[Given records]:

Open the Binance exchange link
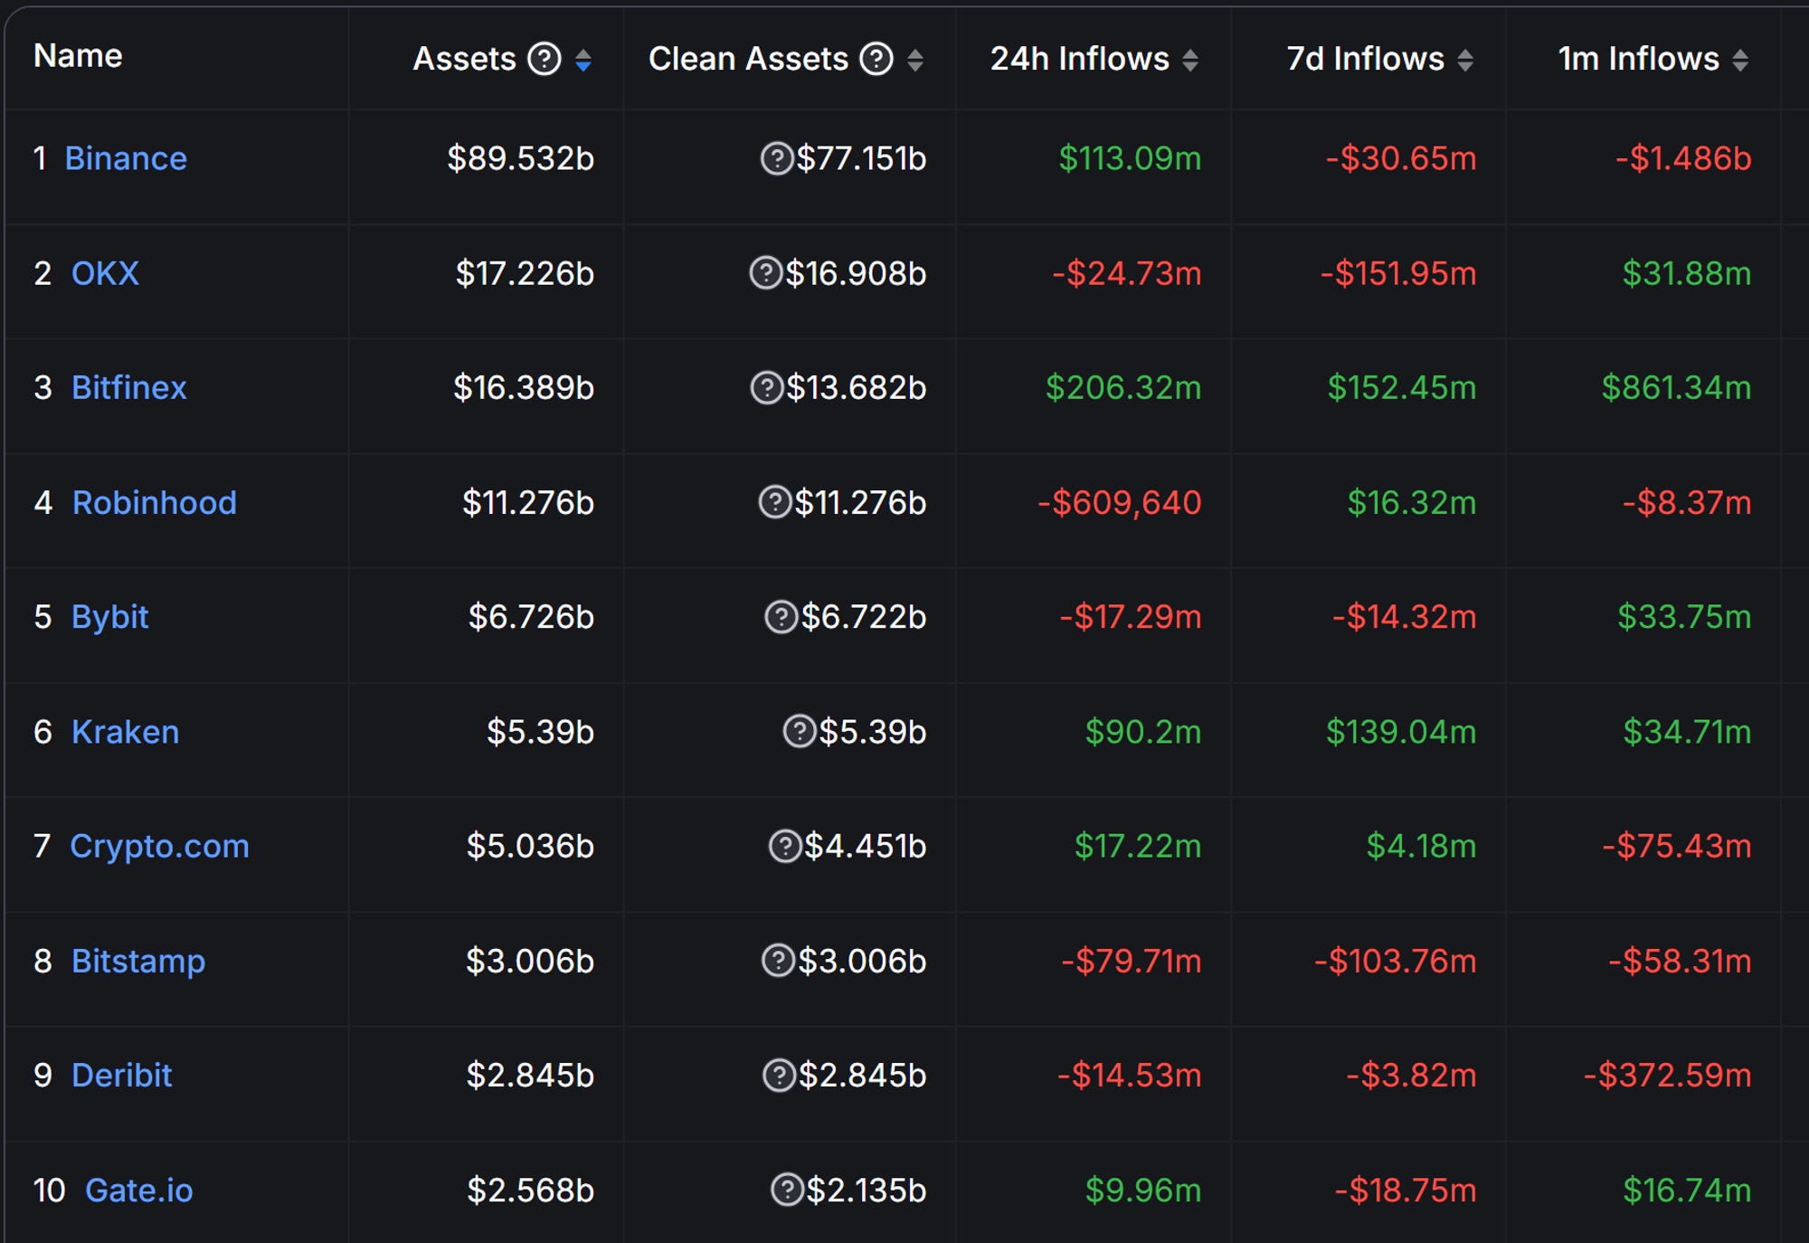[x=126, y=158]
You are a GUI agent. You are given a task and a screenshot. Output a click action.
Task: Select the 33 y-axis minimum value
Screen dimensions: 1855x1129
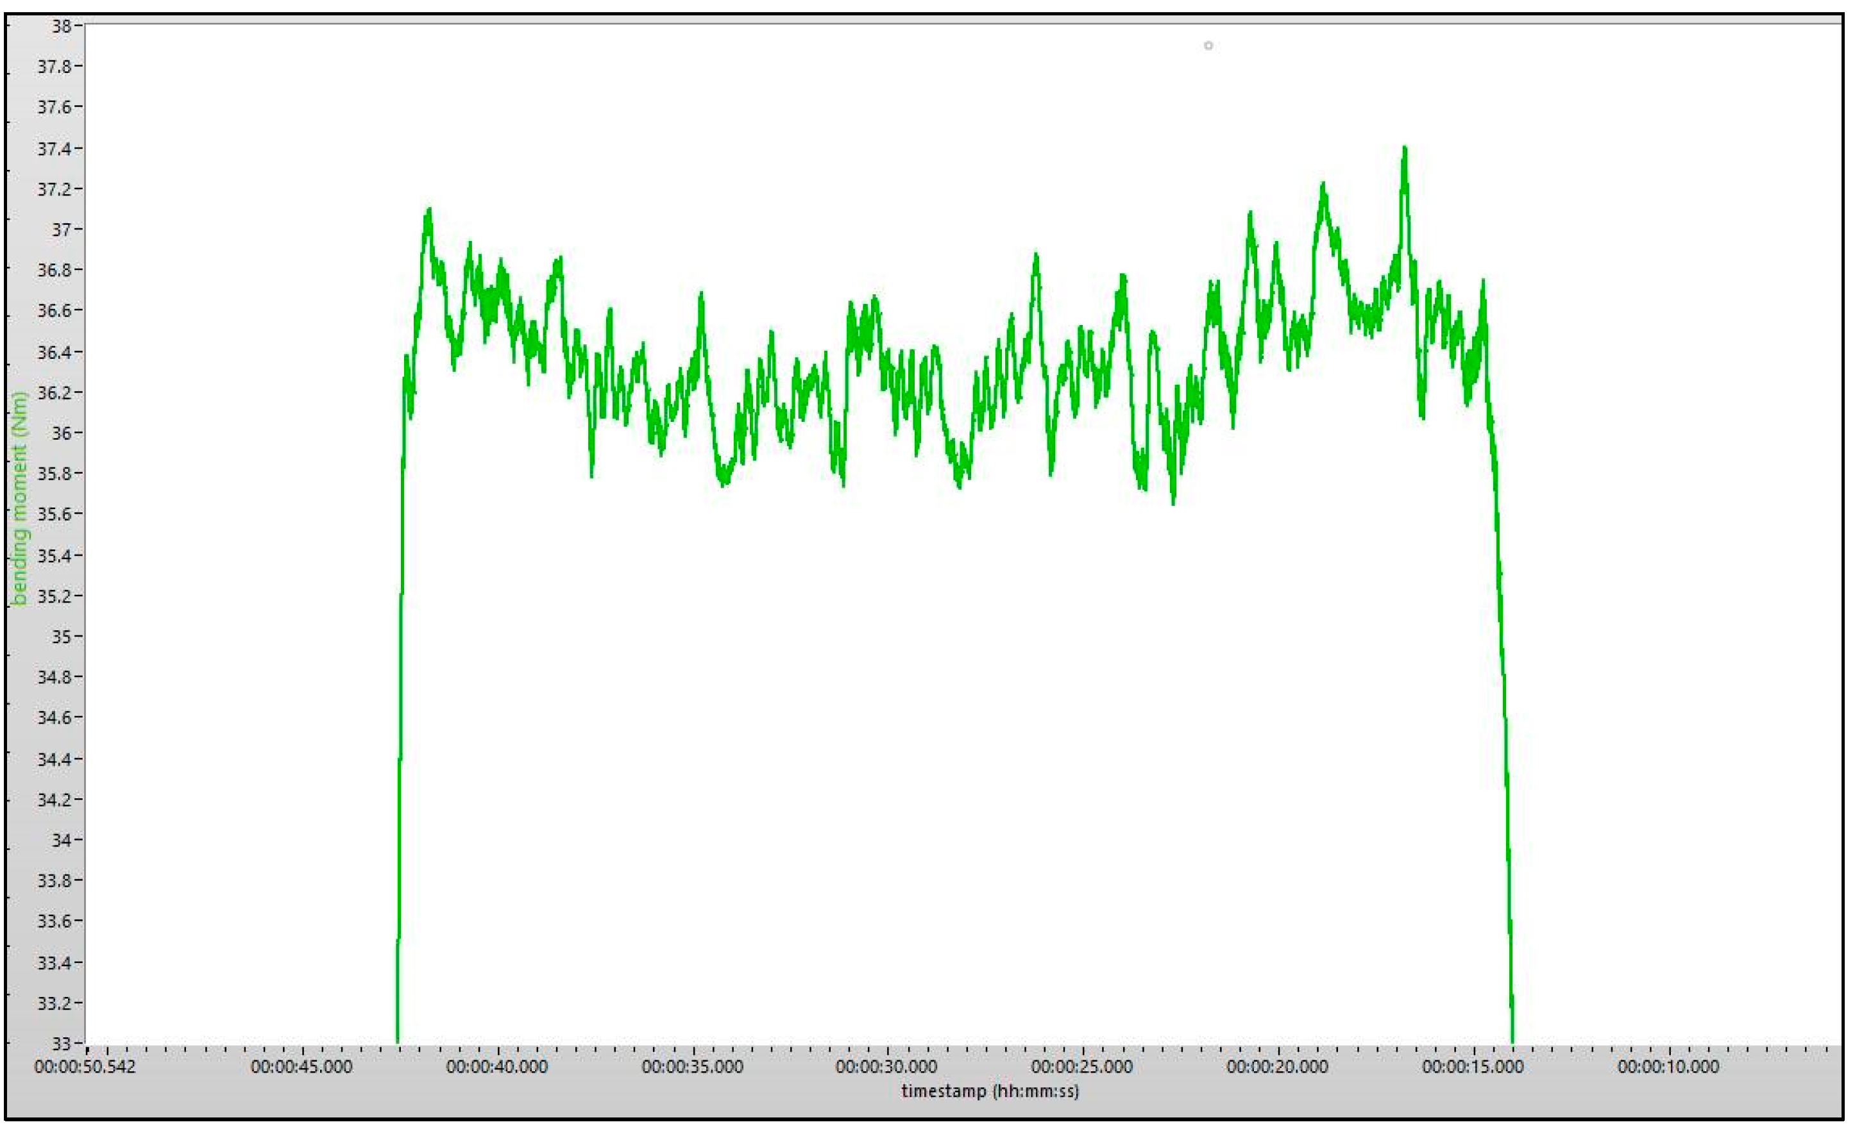click(61, 1044)
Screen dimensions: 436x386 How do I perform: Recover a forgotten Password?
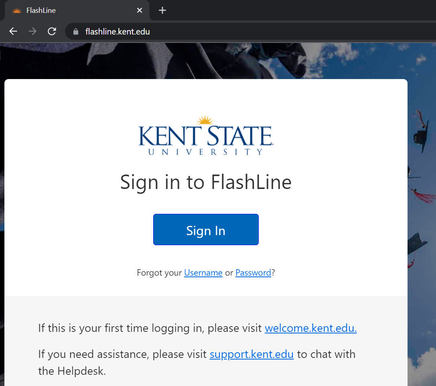pyautogui.click(x=253, y=272)
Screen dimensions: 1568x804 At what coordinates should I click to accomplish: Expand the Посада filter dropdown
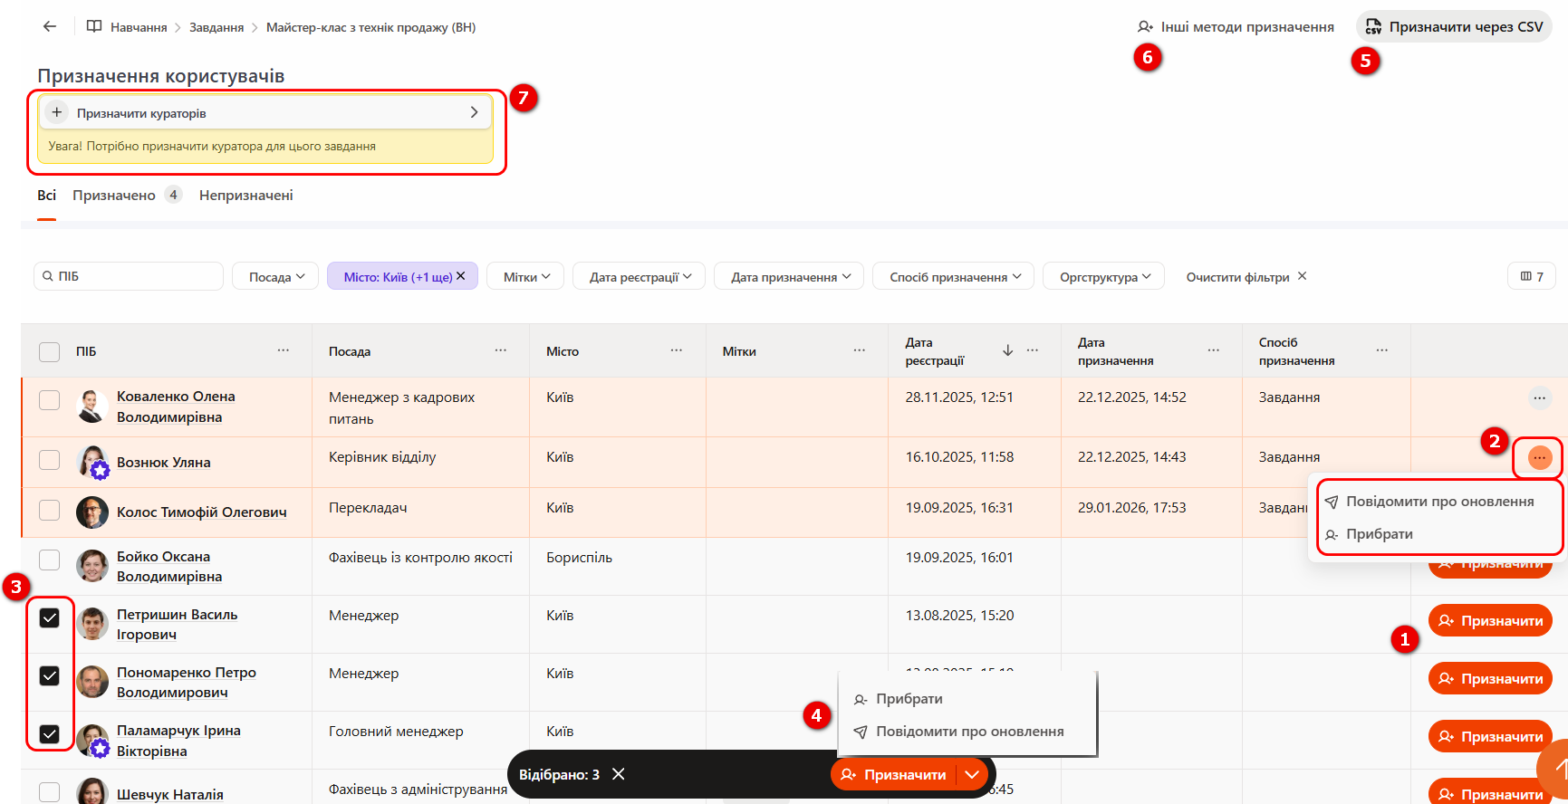(277, 277)

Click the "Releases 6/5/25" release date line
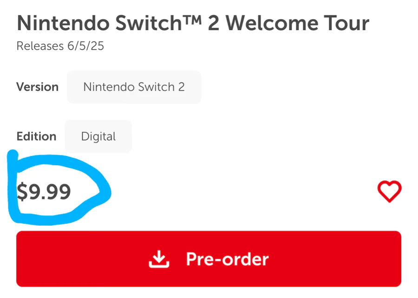tap(60, 46)
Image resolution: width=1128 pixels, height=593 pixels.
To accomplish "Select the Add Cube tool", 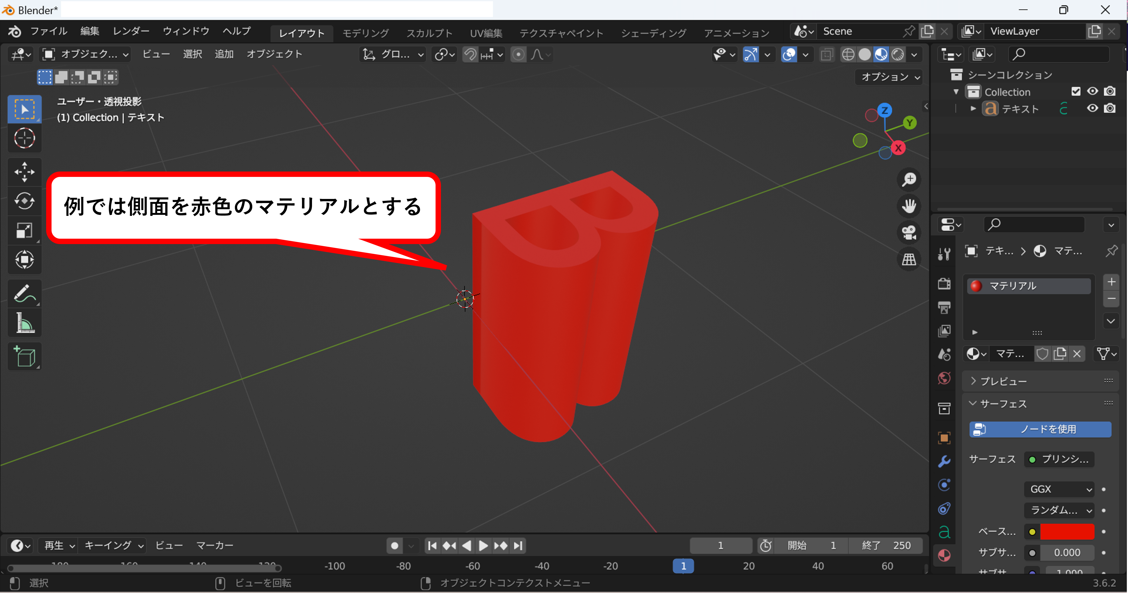I will click(25, 357).
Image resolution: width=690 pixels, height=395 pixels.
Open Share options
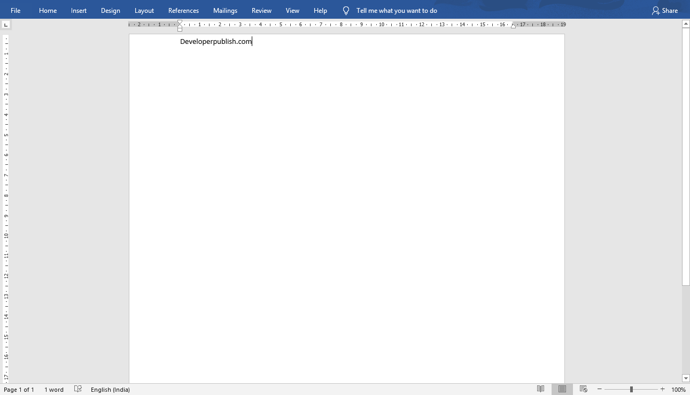click(665, 10)
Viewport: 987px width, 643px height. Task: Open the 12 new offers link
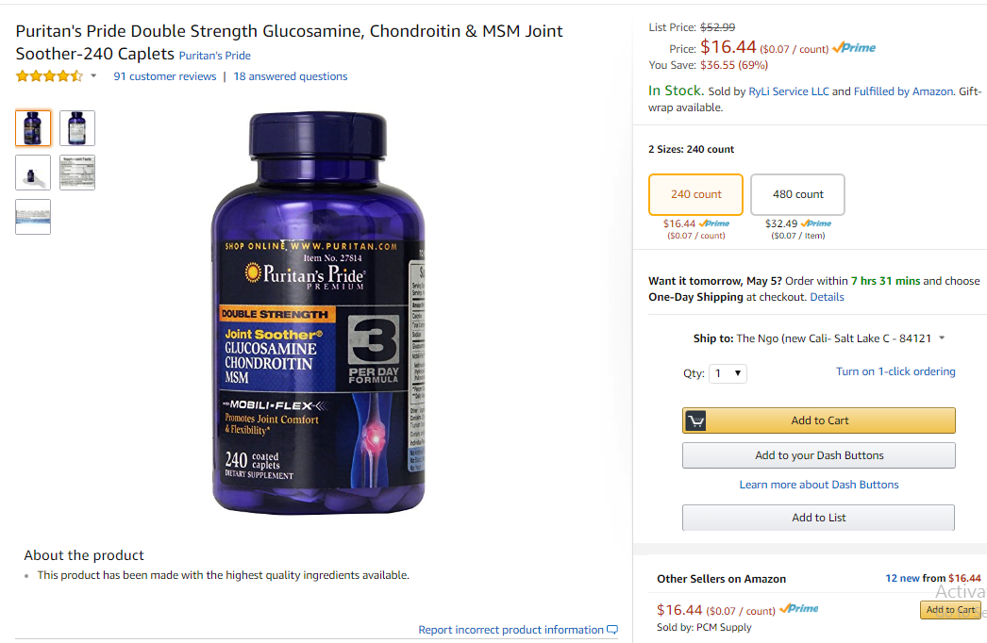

[Short problem]: Give the stretch from the line containing "Image resolution: width=690" through the end of the items as a JSON list of strings, one per line, leaving out blank lines and pictures.

[Answer to the exercise]:
[
  "Image resolution: width=690 pixels, height=395 pixels.",
  "Open Share options",
  "click(665, 10)",
  "Viewport: 987px width, 643px height. Task: Open the 12 new offers link"
]